En Minas Gerais, la provincia más poblada del país y una de las más poderosas desde el punto de vista político y económico, la junta de gobierno empezaba a vacilar y anunció su rechazo a someterse tanto a la autoridad de la regencia en Río como a la de las Cortes de Lisboa. Abogaban simple y llanamente por la independencia de la provincia. Ante esa actitud separatista que ponía en jaque todo su proyecto de unificación, Pedro, Bonifacio y sus asesores supieron que no bastaba con proclamar un rosario de órdenes y declaraciones, debían tomar una acción inmediata, enérgica y eficaz. Pedro entendió que, si algún día pretendía extender su autoridad a las provincias más lejanas, debía reaccionar de la misma manera que en crisis anteriores: consultando directamente al pueblo, yendo a su encuentro.
—Me voy a Minas… —le anunció esa noche a Leopoldina—, hasta Ouro Preto, a hablar con los miembros de la junta. Tengo que ganarme su confianza como sea.
—¿Vas solo? —le preguntó.
—Me acompañarán sólo tres personas, amigos de Bonifacio que conocen a los de Minas.

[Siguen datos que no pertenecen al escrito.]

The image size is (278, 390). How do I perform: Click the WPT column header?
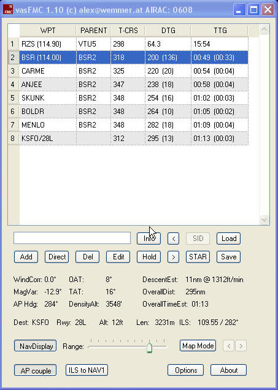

—Lo veo arriesgado, vida mía. No te faltan enemigos allí, por ser quien eres…
Leopoldina se refería a una revuelta independentista que se había desatado a finales del siglo anterior en Minas, la
Inconfidencia Mineira
. Le recordó que había sido la abuela María quien había firmado en Lisboa la orden de ejecutar a Tiradentes, líder de aquella revuelta y cuyo apodo venía de su profesión de dentista. Después de haber sido ejecutado y descuartizado, de que su memoria fuese declarada oficialmente infame, su casa destruida y todos sus descendientes deshonrados, sus restos mortales fueron distribuidos en las ciudades y pueblos en los que expuso sus discursos revolucionarios y por los que Pedro tenía que pasar en su peregrinación por la provincia hasta alcanzar Ouro Preto, la capital.